199 Conn.App. 1
Conn. App. Ct.2020Background
- In 1993 Amity sold a shopping plaza to Madison and accepted three purchase-money notes, including an amended and restated third promissory note (the third note); those notes were later assigned to the plaintiff.
- A preexisting restriction agreement required Stop & Shop to pay a cash rental subsidy to Woodbridge in exchange for exclusivity; a later letter agreement redirected that subsidy to pay down Amity/Madison’s first and second notes.
- A 1999 modification prioritized application of the subsidy to the second note before the first; the first and second notes were paid in full by 2007 and no payments were applied to the third note.
- Plaintiff sued Woodbridge and Al‑Sawwaf for breach of contract, alleging an additional (alleged) letter of direction required Stop & Shop payments to go to the third note once the first and second were paid.
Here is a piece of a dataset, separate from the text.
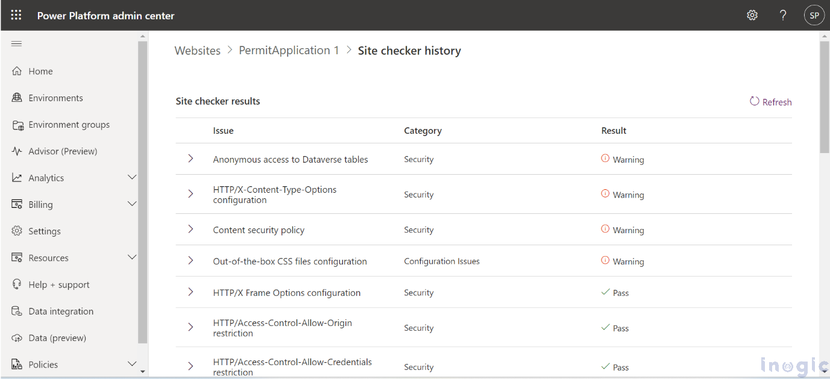
Task: Click the Help + support headset icon
Action: [17, 284]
- Plaintiff opposed defendants’ summary-judgment motion by attaching Berger’s deposition (a signatory) in which he recalled a “letter of direction,” but plaintiff did not produce the document and could not locate it.
- The trial court excluded Berger’s testimony under the best evidence rule and granted summary judgment for defendants; the appellate court affirmed.
Issues
| Issue | Plaintiff's Argument | Defendant's Argument | Held |
|---|---|---|---|
| Whether Berger’s deposition may be used to prove the contents of the alleged letter of direction in opposition to summary judgment (i.e., admissibility under the best evidence / secondary-evidence rules). | Berger’s testimony establishes the letter’s existence and terms; neither party had the original so secondary evidence is permissible. | The best evidence rule requires the original or sufficient secondary proof of former existence, present unavailability, and contents; plaintiff failed to meet that burden. | Testimony barred by best evidence rule; plaintiff failed to prove former existence, unavailability, and contents, so summary judgment affirmed. |
| Whether the court erred in denying plaintiff’s motion for reconsideration. | Plaintiff contended reconsideration was warranted. | Defendants opposed; court noted claim was inadequately briefed on appeal. | Appeal does not review reconsideration denial—plaintiff’s claim inadequately briefed and thus not reviewed. |
Key Cases Cited
- Ferrari v. Johnson & Johnson, Inc., 190 Conn. App. 152, 210 A.3d 115 (Conn. App. 2019) (standard of review for summary judgment).
- Connecticut Bank & Trust Co. v. Wilcox, 201 Conn. 570, 518 A.2d 928 (Conn. 1986) (party claiming lost document must prove former existence, present unavailability, and contents).
- Coelm v. Imperato, 23 Conn. App. 146, 579 A.2d 573 (Conn. App. 1990) (explaining the best evidence rule and its application to written instruments).
- Gianetti v. Anthem Blue Cross & Blue Shield of Connecticut, 111 Conn. App. 68, 957 A.2d 541 (Conn. App. 2008) (only evidence admissible at trial may be used to support or oppose summary judgment).
- Central Natl. Bank of New York v. Bernstein, 15 Conn. App. 90, 544 A.2d 239 (Conn. App. 1988) (former existence and present unavailability is a factual issue).